Janet Fitch - Paint It Black - "Cold numbed the tip of Josie Tyrrell's nose and her ass, just outside the reach of the studio space heater."

Janet Fitch - White Oleander - "The Santa Anas blew in hot from the desert, shriveling the last of the spring grass into whiskers of pale straw."

Heidi Julavits - The Mineral Palace - "As soon as the Ford Touring Car crossed the St. Paul city limits on April 20, 1934 ("You Are Leaving St. Paul, Minn., Home of the Inlagd Sill Herring Festival, Please Visit Us Again"), and passed into the great, square-upon-square expanse of the surrounding farmland, Bena jotted down the odometer reading with the golf pencil she kept in the ashtray: 5.434."

Friday, January 26, 2007

winter

Today was one of those very cold, quiet mornings that seemed almost holy. The horses walked slowly up the hill and I realized their steps were tentative because the ground was frozen hard beneath their hooves, especially odd, I imagine, after these weeks of mucky earth that gave way up to their fetlocks in some places.

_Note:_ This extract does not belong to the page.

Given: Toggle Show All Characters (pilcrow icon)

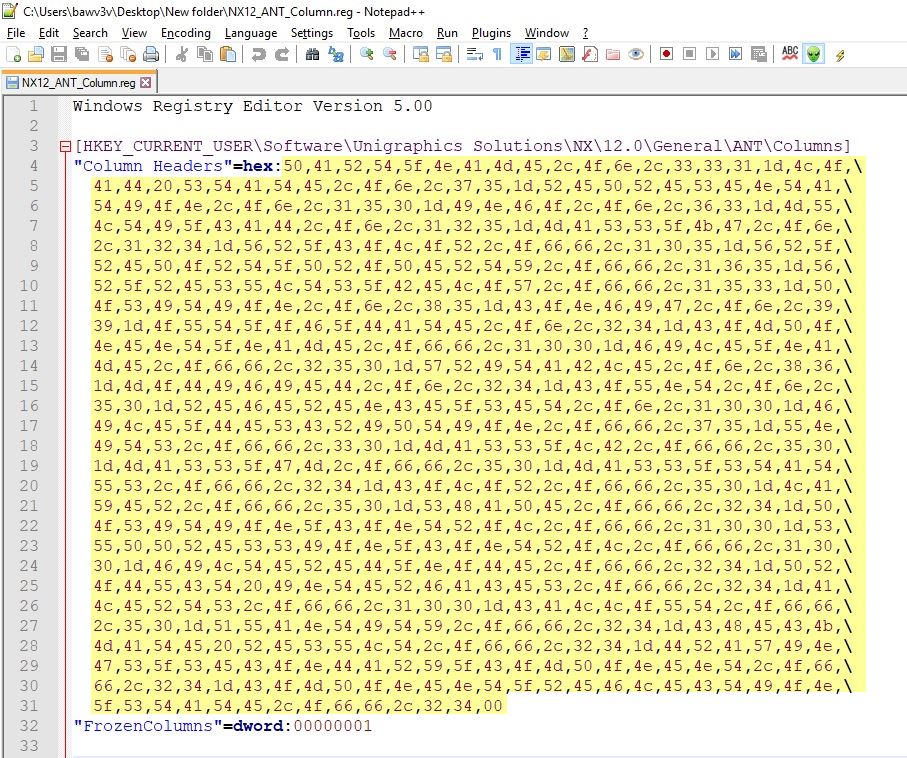Looking at the screenshot, I should [x=495, y=55].
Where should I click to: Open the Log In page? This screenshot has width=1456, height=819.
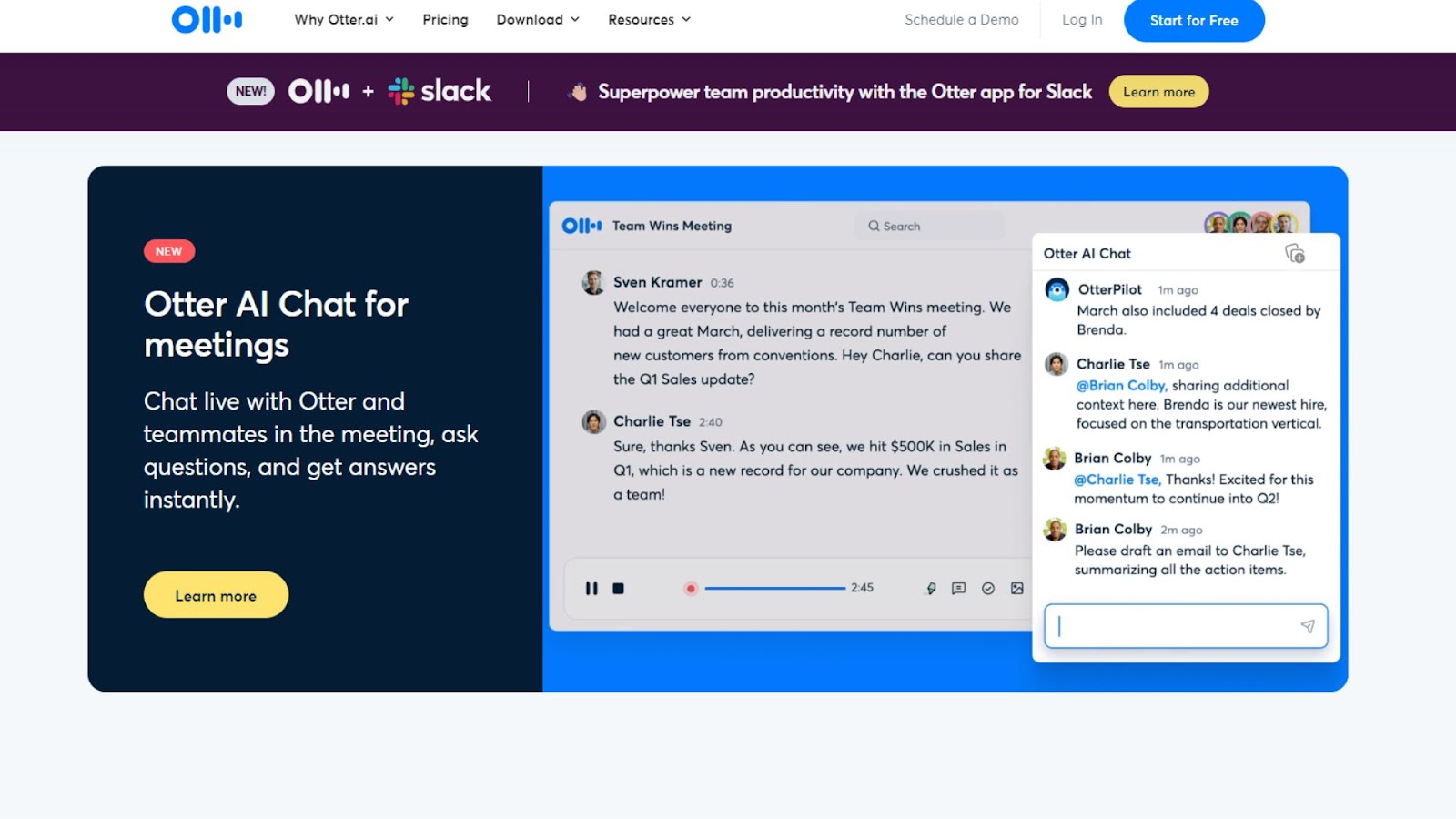1081,20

I fed breakfast and removed blankets amid soft snorts and the quiet crunch of feed, and then went out to open the back field, throw hay, and check water tubs.



Evidence of winter. The sheet in the back field's trough was solid and broke into a perfect puzzle.

The trough in the paddock had already been broken early this morning, and the puzzle pieces were still intact, pieces of green pressed beneath like specimens under glass.



I sat out and watched for a bit as the horses methodically stopped by the trough, drank, and then found the hay piles. Mid-morning in winter and all is just fine in this little corner of the world.

Thursday, January 25, 2007

footprints from my novel










Today was Virginia Woolf's birthday...

In A Room of One's Own, she wrote:

"So long as you write what you wish to write, that is all that matters; and whether it matters for ages or only for hours, nobody can say. But to sacrifice a hair of the head of your vision, a shade of its colour, in deference to some Headmaster with a silver pot in his hand or to some professor with a measuring-rod up his sleeve, is the most abject treachery."

Sunday, January 21, 2007

flora segunda








I love this Young Adult novel - don't know anything about the author except that this is her debut novel and she has a lovely and most unusual name. Ysabeau Wilce. It has all the elements to pull me in: spirited female protagonist, books, magick, a huge house and stable that has its own mysteries and quirks, and a Butler who can whip things into shape in the blink of an eye. :)

It begs to be read out loud. Maybe we'll try that next, after the individual solo reads.

Thursday, January 18, 2007



If the doors of perception were cleansed, everything would appear as it is, infinite.

-William Blake

Tuesday, January 16, 2007

dream home



May I indulge myself here and post photos of my dream home? It actually was on the market a few months ago but appears to have sold.



Note the pony barn. Also note that the entire exterior fencing is backed with no-climb mesh so the corgyn could run free over the entire property.



And, note the main barn to the left/rear of the pony barn. The gate in the foreground is at the very back of the property and opens onto 3000+ acres of public riding/driving trails.

What a great place.

Monday, January 15, 2007

the jefferson

Today I was walking around Southern Pines, after stopping at the bookstore to buy my children a gift before heading home.

I knew the Jefferson Inn was being renovated, but it's been a long, long time since that process started, and I've come to just assume it's "not finished."

The Jefferson, by the way, played a big part in the writing of my first novel, the one I'm down here revising right now. I rented a little office in Aberdeen for nearly a year, and came down on Thursdays to write. I always ended the day with a stop at the Jefferson for dinner and a drink and the weekly open mike that featured wonderful local music.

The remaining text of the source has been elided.